La casa del bosque estaba tan silenciosa que podía escuchar mi propio corazón… y dolía.
La herida en mi mano ardía como si aún tuviera la sombra encima. Me senté en el borde de la cama, respirando con dificultad, mientras Luna daba vueltas nerviosa a mi alrededor, como una mamá gata estresada.
—Nara… —dijo al fin con la voz más bajita que le he escuchado—. No me vuelvas a asustar así, ¿sí? Yo todavía tengo muchas croquetas por comer para quedarme huérfana gatuna.
Solté una risa triste. Frágil.
—Lo siento, Luna —murmuré. La voz se me quebró.
La gata saltó a mi regazo, suave, despacio, como si temiera lastimarme más. Rozó con la cabeza mi pecho y suspiró.
—No es tu culpa, pequeña bruja —me dijo—. Pero estás débil… muy débil. Y lo oscuro siempre huele la debilidad.
Sentí un nudo en la garganta. No por la entidad.
Sino por él.
Por Leo.
Por su silencio.
Por lo que escuché en su casa.
Por la sensación horrible de que todo había sido mentira.
Justo en ese momento, mi celular vibró.
Un mensaje suyo.
“Nara, por favor… necesito hablar contigo.”
“No quiero que esto quede así.”
Sentí las lágrimas arderme otra vez.
Respiré hondo… y cerré la pantalla.
Luna levantó la cabeza.
—¿No vas a contestarle?
—No —dije, tragando el dolor como si fuera vidrio—. No ahora.
Me puse de pie, aunque me temblaban las piernas. Fui hasta el espejo y levanté mi mano herida. La marca brilló un segundo, débil… casi apagada.
Y eso me dolió más que todo lo demás.
Respiré.
Una vez.
Otra.
No podía seguir así.
No podía quedarme llorando, esperando que alguien viniera a salvarme.
—Si me rompo —susurré contra mi reflejo—, entonces sí gana la entidad. No voy a permitirlo.
Luna se enderezó.
—Eso… eso que dijiste… ¿lo dijiste tú? ¿Mi Nara? ¿La misma que llora porque se le quema una tostada?

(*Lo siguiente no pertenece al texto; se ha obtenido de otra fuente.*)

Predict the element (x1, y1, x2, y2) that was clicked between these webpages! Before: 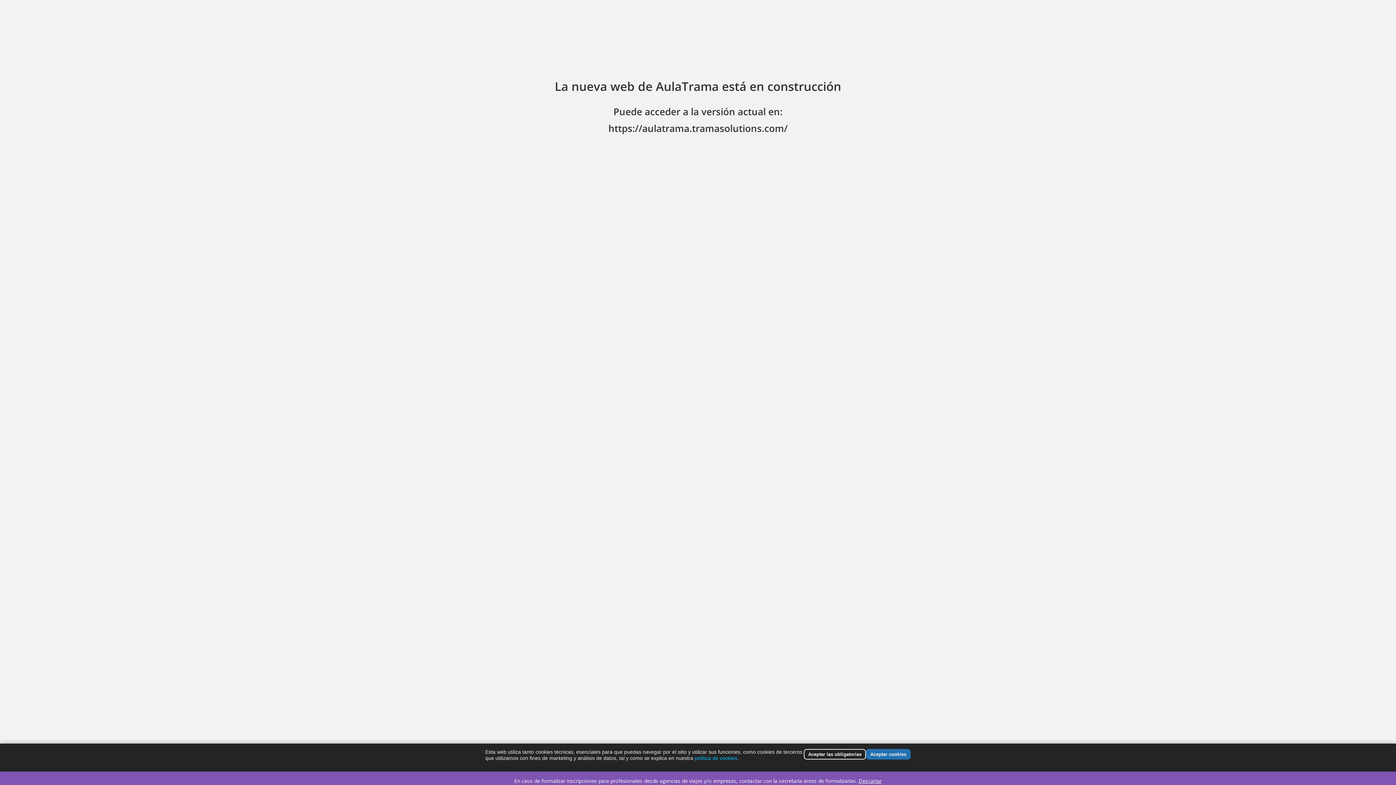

—Sí —respondí con una sonrisa cansada—. La misma. Pero… no puedo seguir siendo débil. No puedo dejar que el dolor me apague la magia.
Caminé hacia el grimorio.
Lo abrí.
Lo miré.
Había un hechizo para fortalecer el corazón.
Otro para calmar emociones.
Uno para romper vínculos dolorosos.
Y cerré el libro.
—No necesito magia —dije en voz alta—. Necesito fuerza. La mía. La de verdad.
Luna me miró como si hubiera visto un milagro.
—Esa es mi bruja —dijo bajito—. La que yo elegí.
Me arrodillé junto a ella, la abracé despacio y sentí algo tibio en el pecho.
Pequeñito, pero real.
Como si una parte de mí se estuviera encendiendo otra vez.
Solo era una chispa.
Pero era mía.
Entonces sentí que tal vez iba a estar bien.